*** SUPPLIED RECORDS Section Begins ***
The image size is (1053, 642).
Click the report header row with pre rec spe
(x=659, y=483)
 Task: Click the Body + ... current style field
*** SUPPLIED RECORDS Section Ends ***
*** SUPPLIED RECORDS Section Begins ***
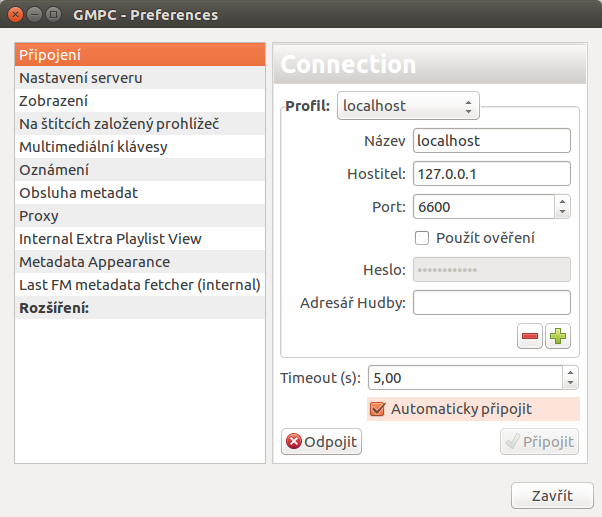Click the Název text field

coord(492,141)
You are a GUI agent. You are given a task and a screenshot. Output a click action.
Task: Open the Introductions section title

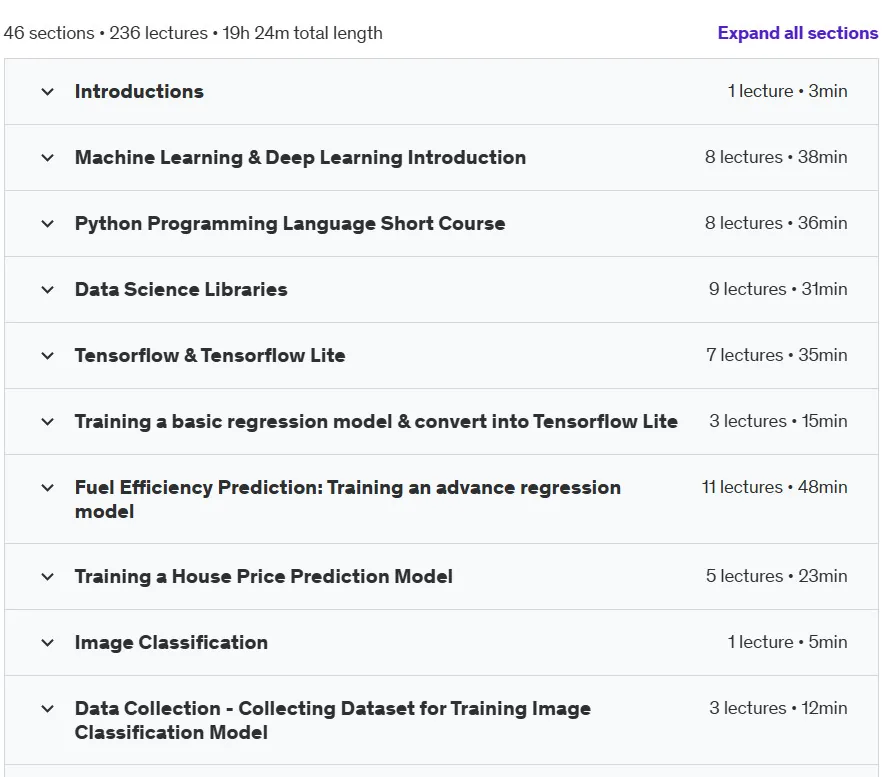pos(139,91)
*** SUPPLIED RECORDS Section Ends ***
*** SUPPLIED RECORDS Section Begins ***
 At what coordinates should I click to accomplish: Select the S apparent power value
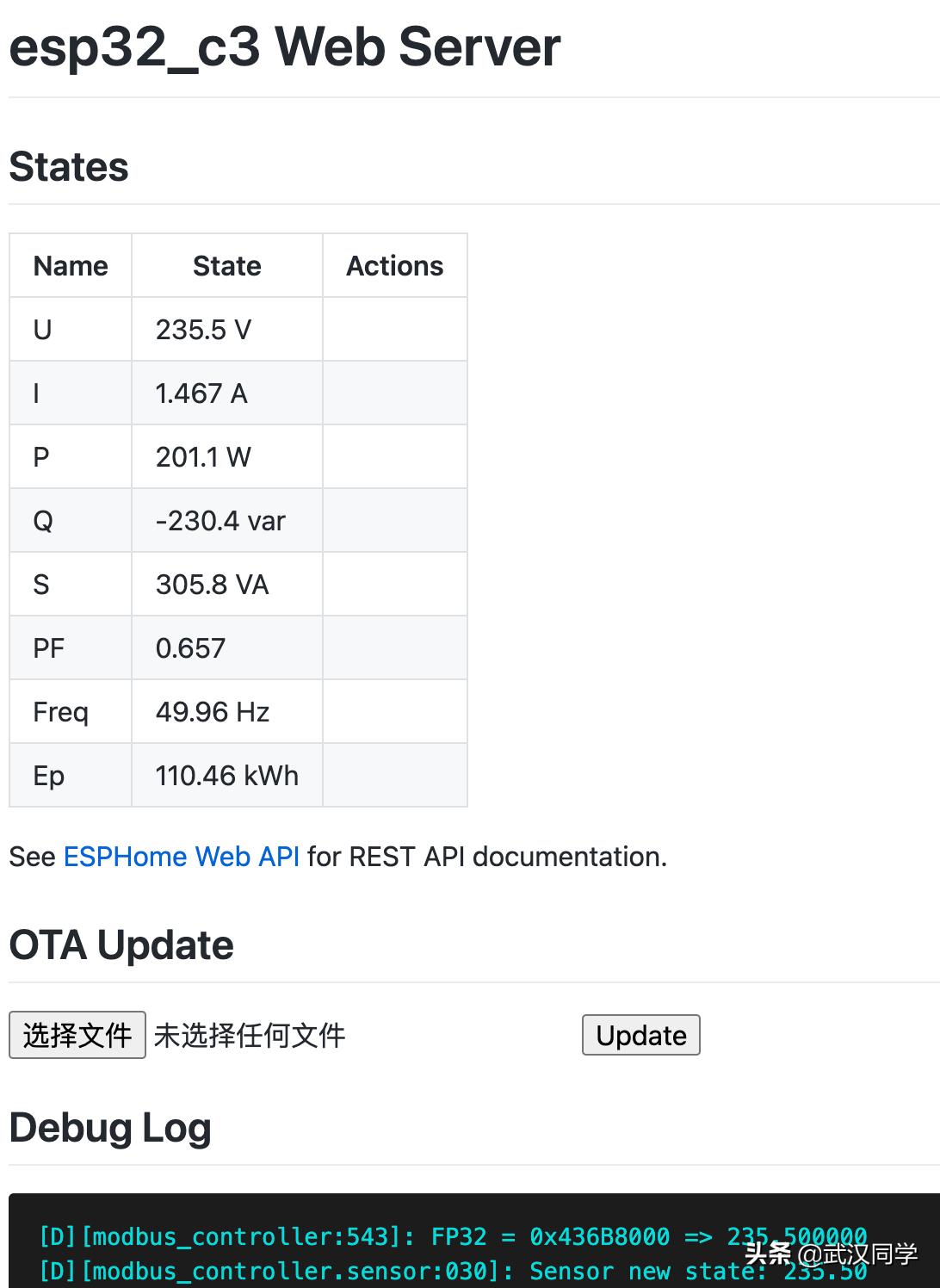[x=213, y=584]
*** SUPPLIED RECORDS Section Ends ***
__WHAT THE TASK REQUIRES__.
Transcribe the records above exactly, beginning at the line that contains "The image size is (1053, 642)." and ending with the line that contains "Task: Click the", both included, and nothing else.

__ANSWER TO THIS PROBLEM__.
The image size is (1053, 642).
Click the report header row with pre rec spe
(x=659, y=483)
 Task: Click the Body + ... current style field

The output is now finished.